Graham henry has finally ended days of speculation after stepping down from his role as New Zealand following the All Blacks World Cup win earlier this month.

Henry admitted after the narrow 8-7 victory over France in the final that he had “found inner peace” with the New Zealand public following calls for him to be removed from his job during his side’s disastrous World Cup campaign in 2007, and now the former Wales and British and Irish Lions head coach has confirmed what most had believes, that he would be stepping down after eight years and 103 test matches.

Henry singled out both Richie McCaw and former captain Tana Umaga for special praise during his resignation speech, while adding that he had simply “had enough” of the job of leading the team that free bets ( had backed for years to win the World Cup but failed to do so.

His family were also included in the list of thanks, before Henry added that he was “extremely proud” of his squad and that they have left a “special legacy” behind for future All Blacks to follow.
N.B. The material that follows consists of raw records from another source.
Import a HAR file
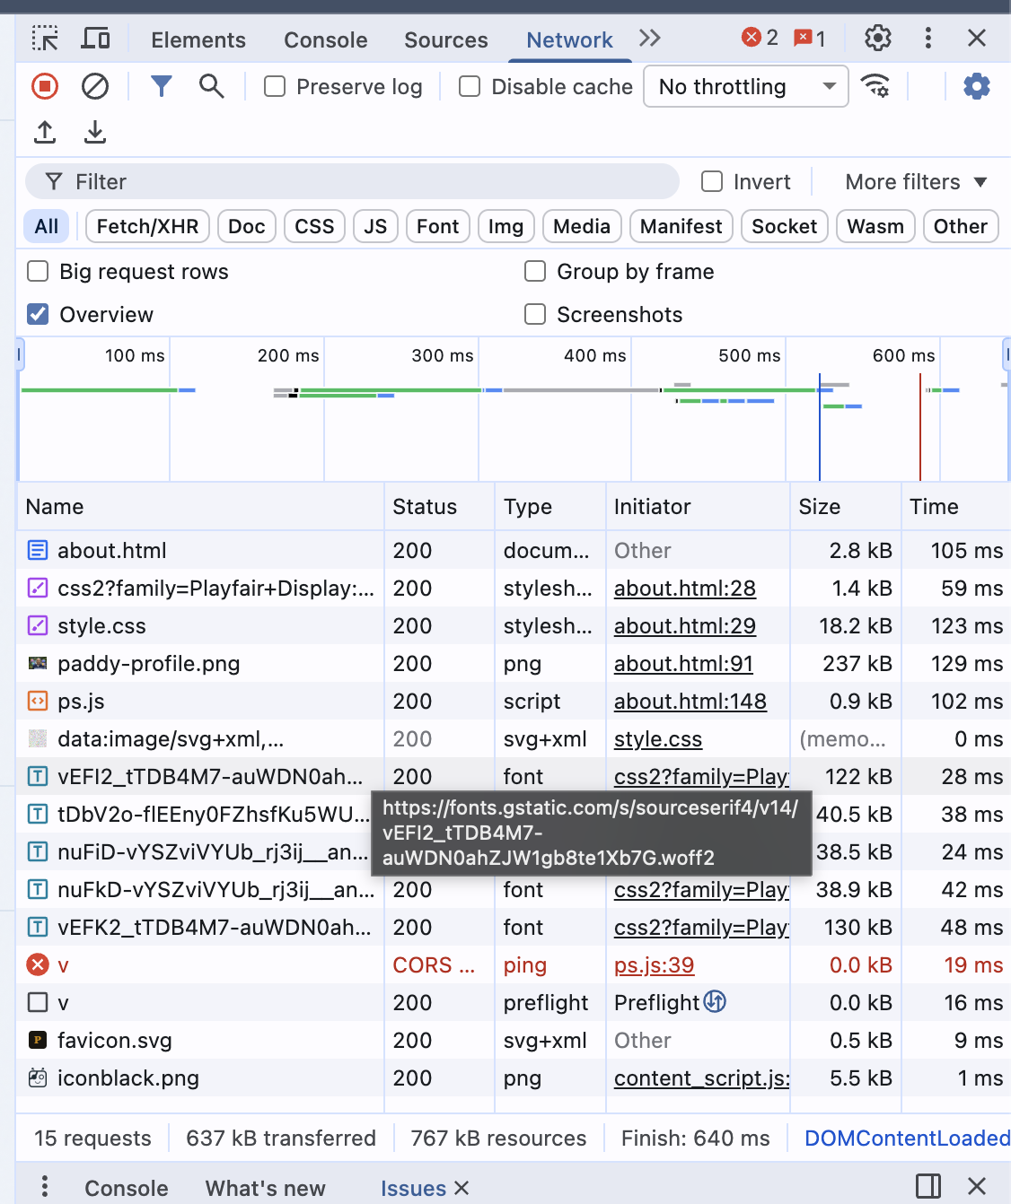 44,132
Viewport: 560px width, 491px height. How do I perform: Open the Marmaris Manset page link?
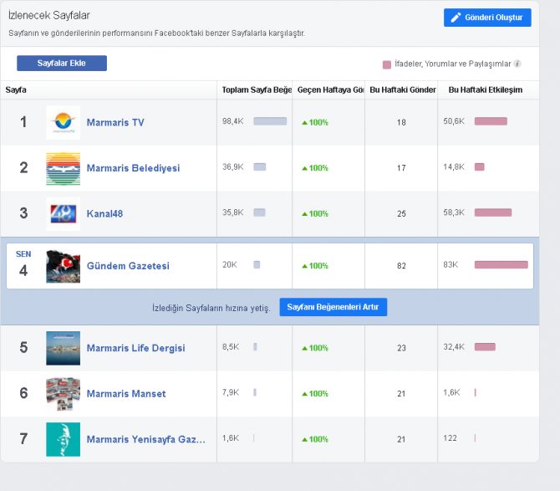coord(126,394)
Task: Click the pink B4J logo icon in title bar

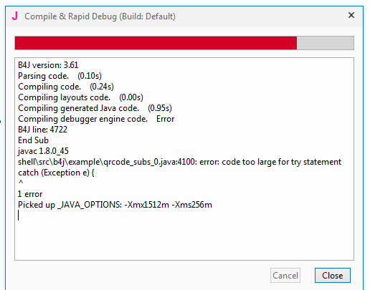Action: 15,16
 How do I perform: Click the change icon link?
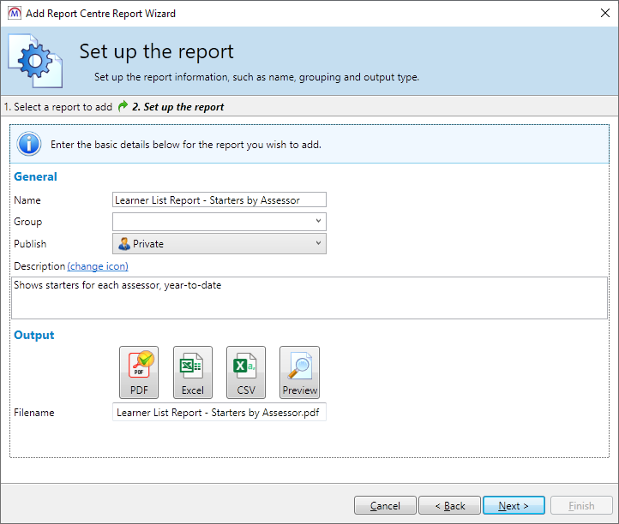[98, 266]
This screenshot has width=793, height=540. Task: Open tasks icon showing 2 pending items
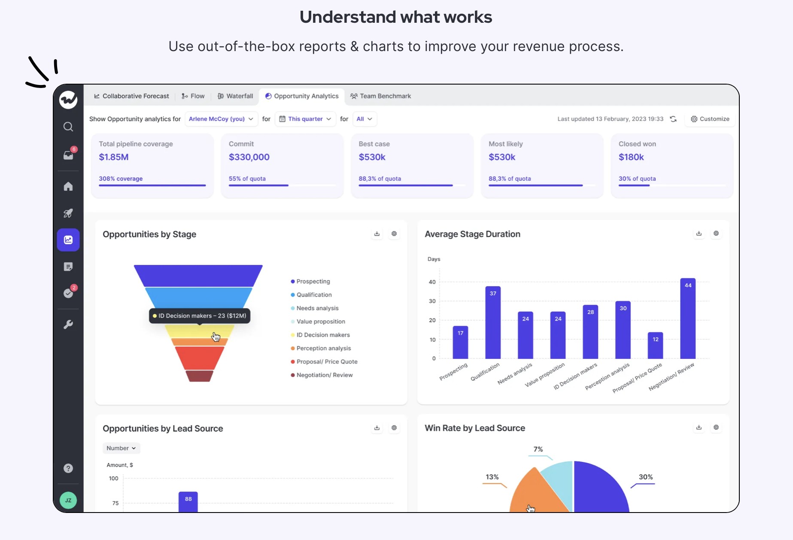pos(68,293)
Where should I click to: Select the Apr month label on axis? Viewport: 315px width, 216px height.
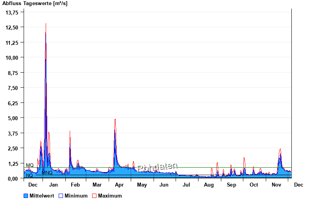tap(119, 185)
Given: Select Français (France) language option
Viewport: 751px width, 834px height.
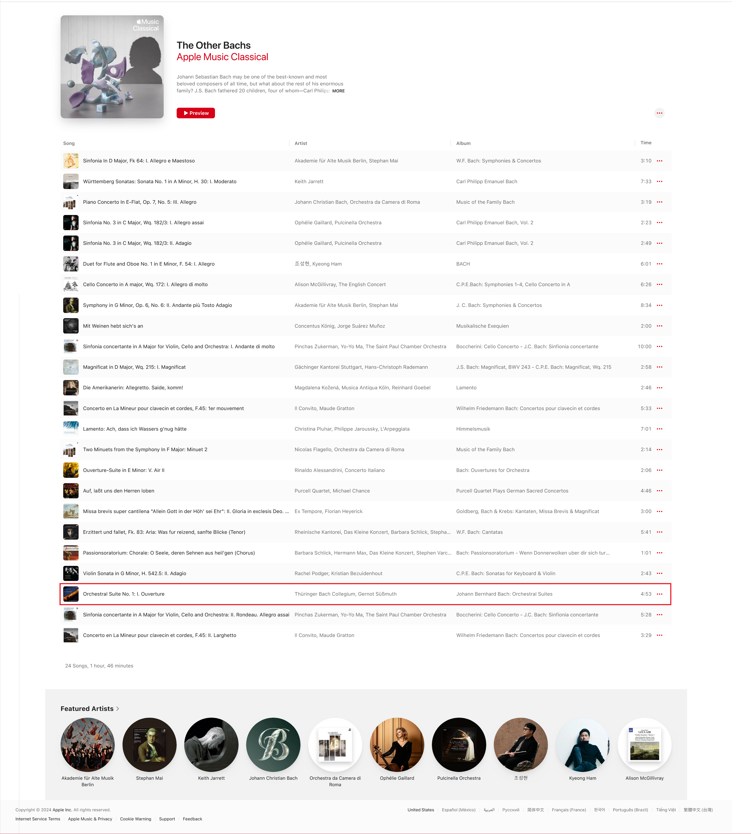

Henry had hinted earlier in the week that he would be tempted by a job offer with England, although it is unlikely to be in place of current head coach Martin Johnson, who finds his position under pressure following a poor World Cup showing, but instead working with young players in a development role.

Yes, I would talk to the RFU, sure,” Henry told the Daily Telegraph. I couldn’t just not do anything. I would love to help other people.”

“I’m particularly proud about the environment created in this All Blacks team. I would love to work in coach development, player development, environmental development, cultural development of a group of people. I’m passionate about that.” he added.

Former South Africa head coach is amongst the free bet favourites to take over Henry’s job.